第1図 越谷市とその周辺図(この地図は,建設省国土地理院長の承認を得て,同院発行の5万分の1地形図を複製したものである。(承認番号)昭50総複,第75号)

 越谷地方の気象的特色は、風向、風速とも臨海型を示すこと、埼玉県では最も風量が少ないこと、反面最も気温が高い地域に属していることの三点に要約できる。このうち臨海型の風系は、東京湾から最寄りの位置にあるだけでなく、大宮、北総両台地間の低地筋という地形の影響もかなり受けたものである。また平均気温の高さは、山地気候の影響がすくないことと、都市気候の影響を強く受けたためである。このほか埼玉県内では雹、霜、雷雨などの気象災害のすくない地域に属しているが、水害だけは例外である。

 衆知のように、越谷の地形は、一見まったく変化に乏しく単調である。しかし詳細にみると、ふたつの対照的な地形に分かれていることに気づかれるだろう。そのひとつは、古利根川、元荒川、綾瀬川の両岸に形成された自然堤防の微高地であり、もうひとつは、そこから遠く離れ溢流水の堆積作用をあまり受けなかった後背低湿地である。そして、集落と畑をのせて帯状に配列する自然堤防と、広々とした水田景観を繰り広げながら点綴状に分布する後背低湿地とが、平坦な越谷市域の微地形と、土地利用とにそれなりの変化をもたらしている。

 ところで、越谷地方の表層地質は、ほとんど粘土と砂の互層からできた沖積層である。最上層の上部粘土層には、しばしば泥炭層がはさまれている。次層の上部砂層は、場所によって厚さが異なり、多いところで七~八メートル、すくないところで二~三メートルの厚みをもって分布している。第三層の下部粘土層は、ところによって四〇メートルをこえて堆積している。最下層の下部砂層は、一~二メートルの薄い細砂層をなしているが、薄層のわりには連続的に分布している。さらにこの沖積層を東西に分断して、洪積世の越谷埋積残丘がある。埋積残丘は高いところで地下一〇メートル地点まで突起し、その幅も二キロメートルに及んでいる。

 越谷地方で、普遍的にみられる土壌は、二五%程度の砂を含む埴土で、これが市域の過半を占め、以下埴壌土、壌土、砂壌土、砂土の順に分布する。ついで、これらの土壌断面をみると、下層に砂質土壌を有するところと、泥炭を有するところに大別される。前者は自然堤防周辺に多く、後者は後背低湿地の旧池沼跡でよくみかける土壌断面である。

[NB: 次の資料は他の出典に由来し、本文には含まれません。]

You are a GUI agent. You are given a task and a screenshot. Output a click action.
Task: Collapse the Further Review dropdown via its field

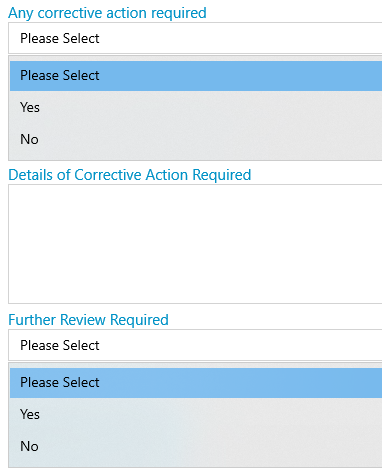click(195, 345)
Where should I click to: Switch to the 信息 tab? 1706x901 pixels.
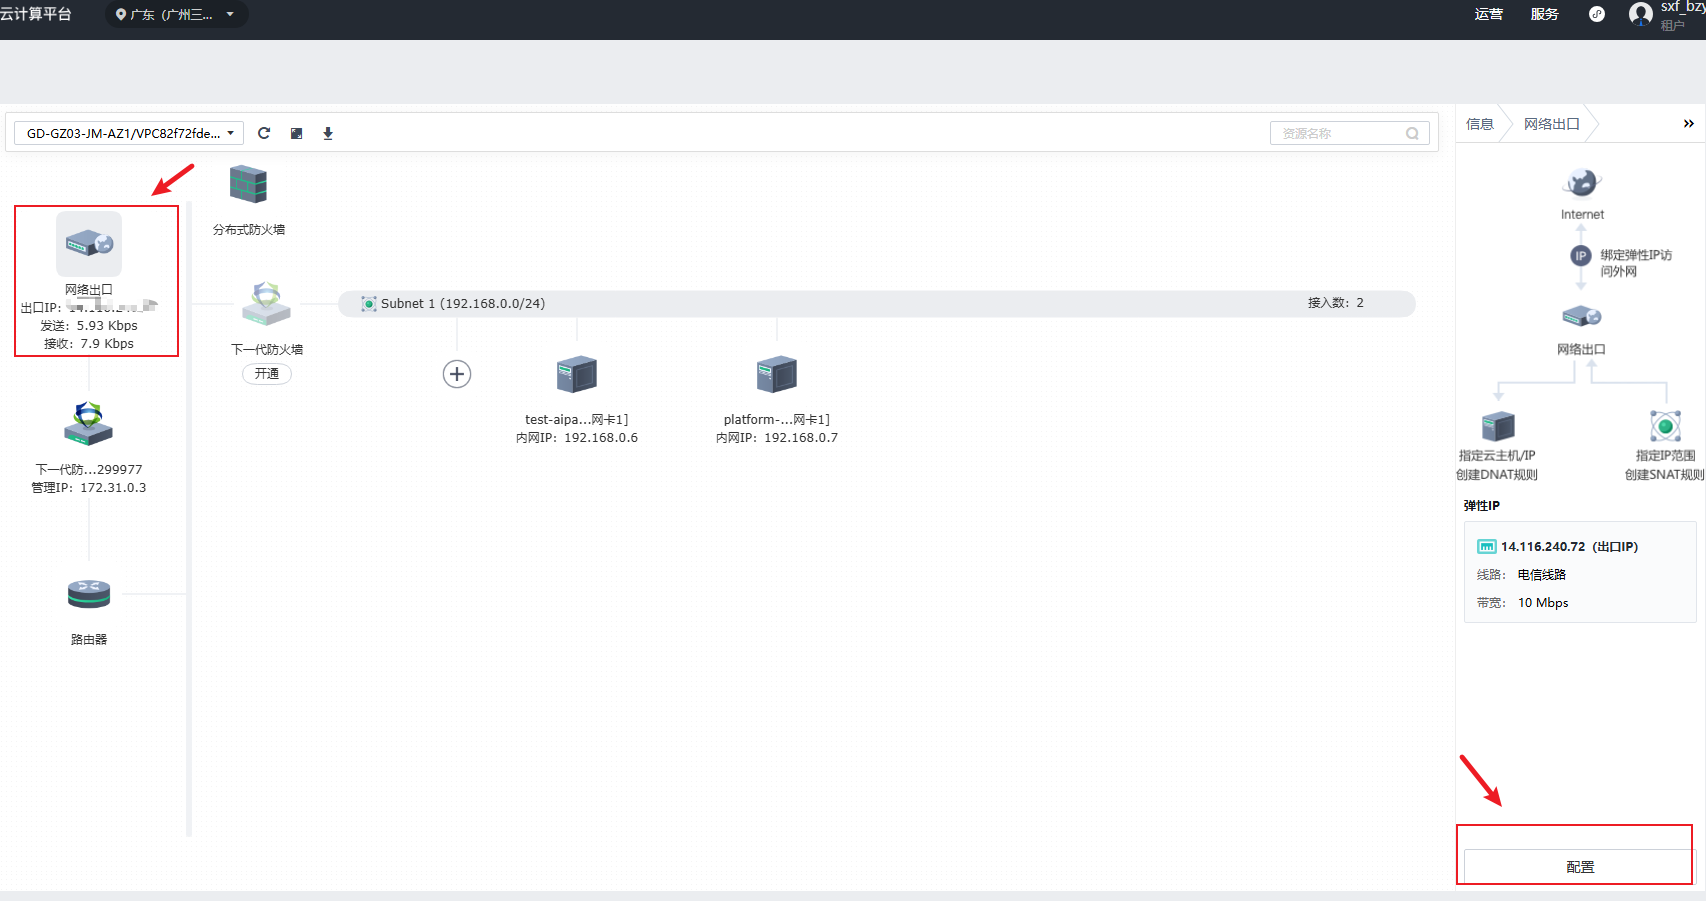[1480, 124]
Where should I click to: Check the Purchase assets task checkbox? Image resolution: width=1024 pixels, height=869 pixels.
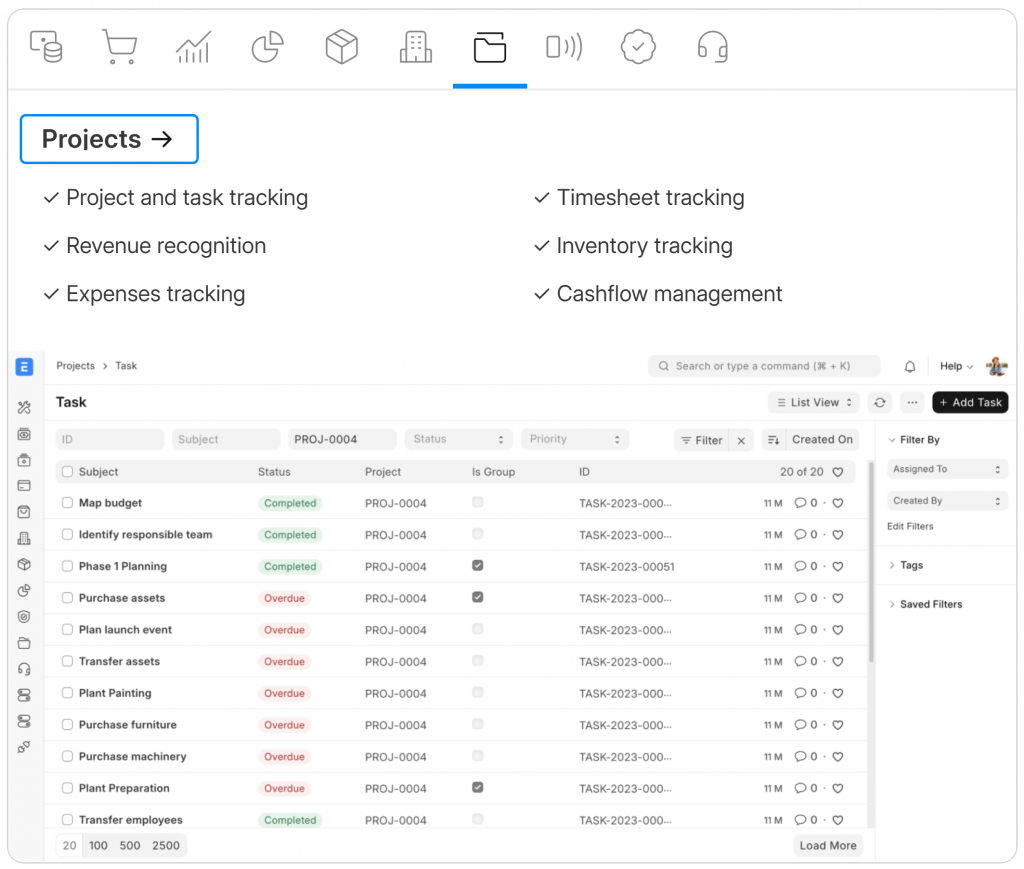point(68,598)
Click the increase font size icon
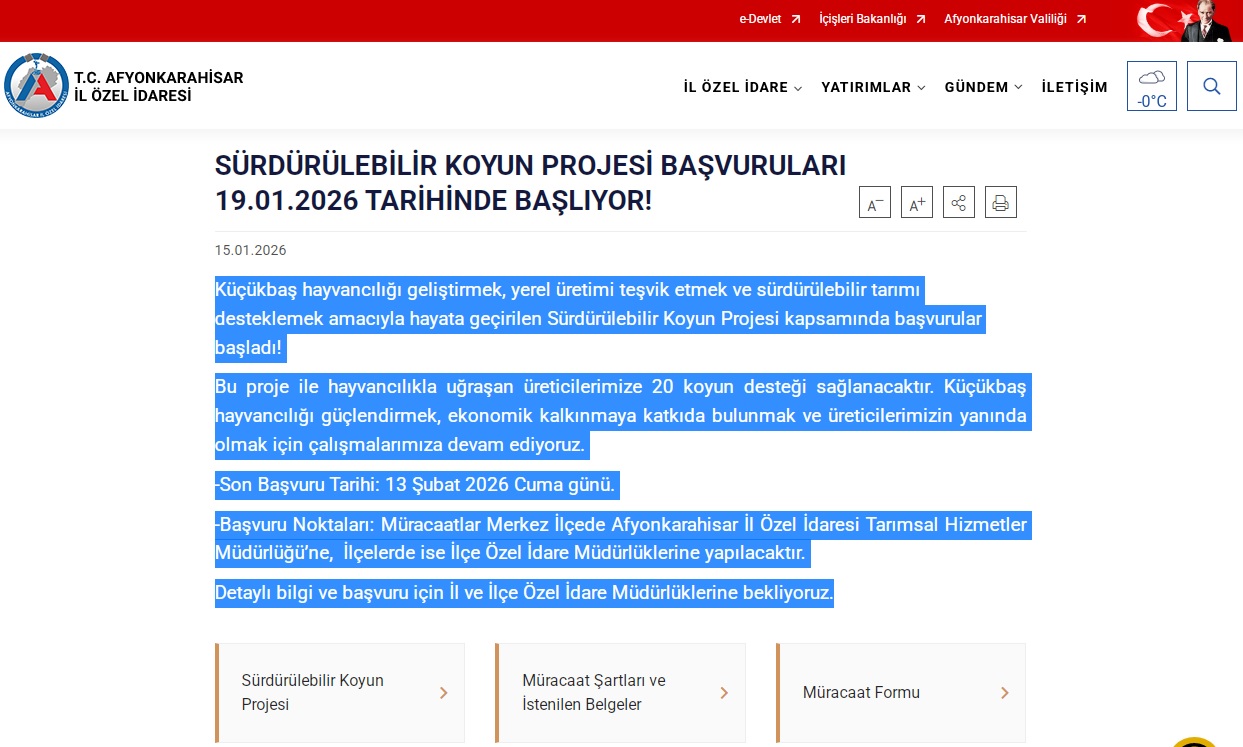The image size is (1243, 747). point(916,203)

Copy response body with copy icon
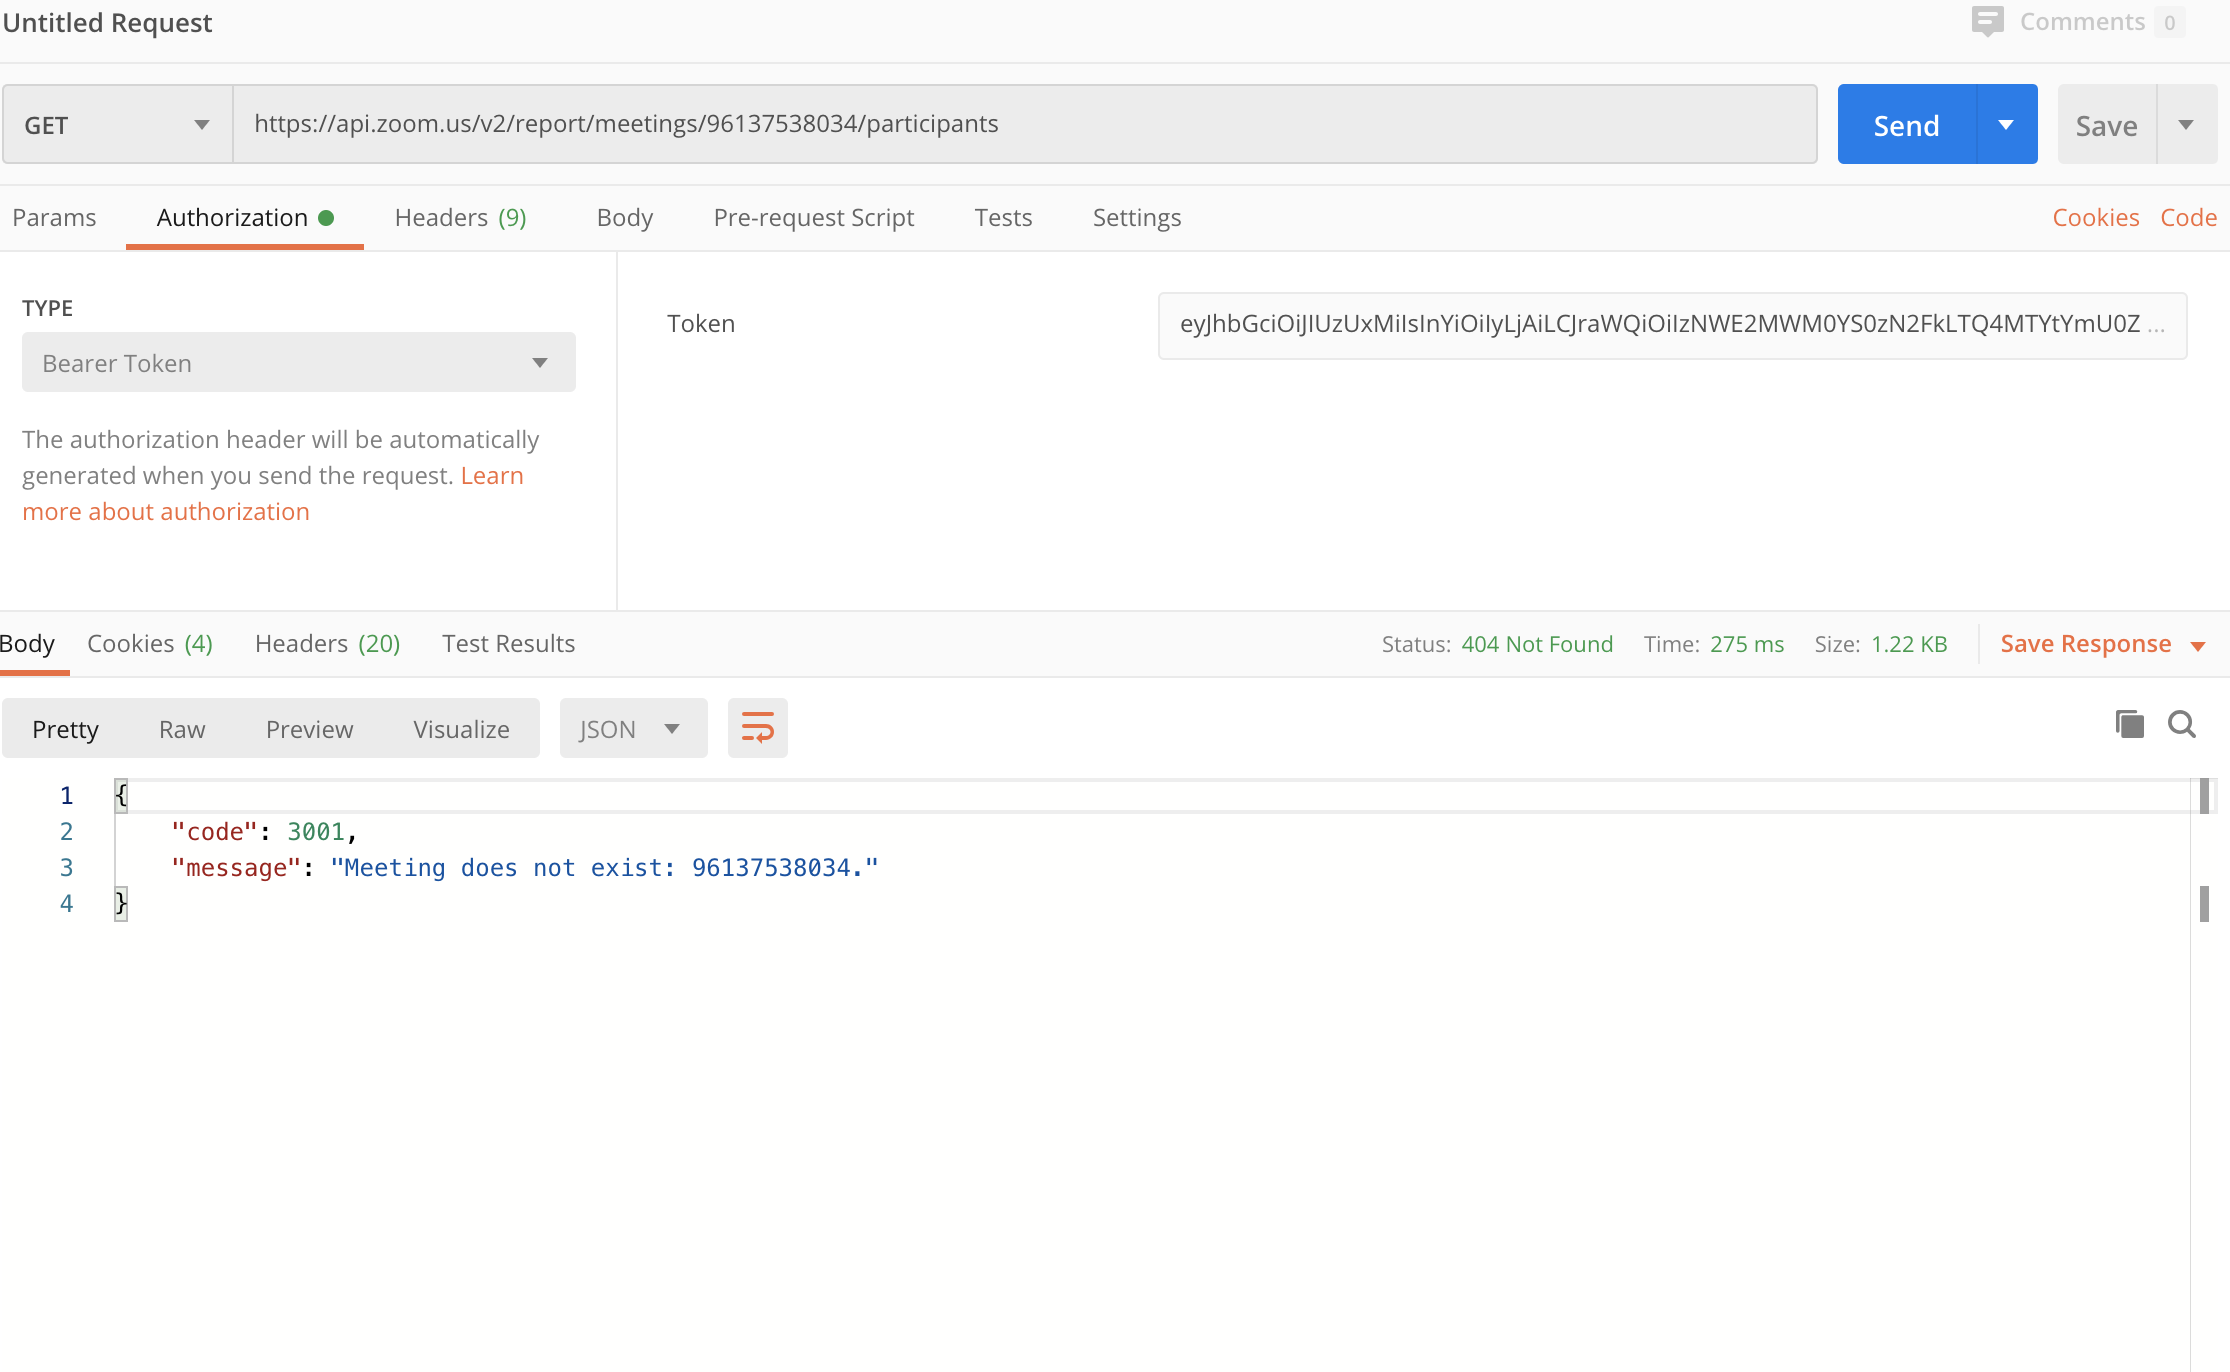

 市域の地下水は、地下三〇メートルくらいまでの自由地下水と、その下の洪積層中の被圧地下水(不透水層にはさまれて加圧された地下水をいう)とがある。自由地下水は、利根川中流部や荒川上流部から伏流してきたものである。また被圧地下水の客水基盤(水ガメの底の役目を果たしている部分)である洪積層は、D1、D2、D3と呼ばれる各層に分かれ、このうち地下一八〇~二〇〇メートルのD2層は、水量的に最も有望な帯水層といわれている。しかし水質的には、洪積世海成の旧中川谷という帯水機構を反映した化石水のため、必ずしも良好ではない。

 なお動植物分布は、農薬の普及と都市化の進展以来いちじるしく変化している。それは、植物ではコシガヤホシクサ、タヌキモなどの湿生あるいは水生植物の絶滅や激減となり、魚類ではボラ、セイゴなどの朔上途絶と、ウナギ、マルタ等の激減となってあらわれた。一方、環境の変化に対して、生命力の旺盛なセイダカアワダチソウ、オオマツヨイグサなどの帰化植物や、ハマエンドウ、コウボウシバなどの外来植物の繁茂と、オカメタナゴ、クチボソなどの繁殖がめだっている。このような状況の中にあって、久伊豆神社社叢の原植生の保存とシラコバトの増加は、環境保全と学術研究の両面から貴重な存在となっている。